The report into the collision between a lorry and a passenger train at Chivers level crossing in 1976.
This document was published on 16th March 1978 by Department of Transport.
It was written by Lieut. Col. I. K. A. McNaughton.
This item is linked to the Accident at Chivers Level Crossing on 3rd December 1976
The original document format was Stapled Book, and comprised 13 pages.
This document was kindly sourced from Nick Smith and is in our Accident reports collection. It was added to the Archive on 12th October 2006.
This document is Crown Copyright, and is subject to the terms governing the reproduction of crown copyright material. Depending on the status and age of the original document, you may need an OPSI click-use license if you wish to reproduce this material, and other restrictions may apply. Please see this explanation for further details.
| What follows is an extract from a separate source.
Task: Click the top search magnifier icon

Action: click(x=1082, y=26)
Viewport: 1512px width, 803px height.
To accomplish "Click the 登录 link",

"At the time of the accident Chivers Level Crossing was provided with two 12 ft 6 in. gates which should normally have been closed across the road by the drivers of road vehicles after they had traversed the crossing. A telephone was provided on each road approach to the crossing with a conspicuous sign instructing the drivers of road vehicles to telephone the signalman at Shippea Hill to ascertain whether it was safe to traverse the crossing. When the accident occurred there was thick fog, with visibility limited to between 50 and 70 yards and darkness was rapidly falling. A rigid six-wheeled Volvo lorry, loaded with crates of washed carrots, was driven onto the crossing from the north without the driver first ascertaining whether it was safe to cross, and was struck by the 15.35 Norwich-Birmingham three-car diesel multiple-unit passenger train travelling at about 50 mile/h. The train was not derailed, but the leading coach was extensively damaged and I regret to report that the driver was killed instantly and 8 of the 94 passengers in the train were injured, one of them seriously. The impact hurled the road vehicle clear of the track to the south of the line, badly damaging its rear end The driver of the lorry, whose cab was already well clear of the line when the collision occurred, escaped without injury."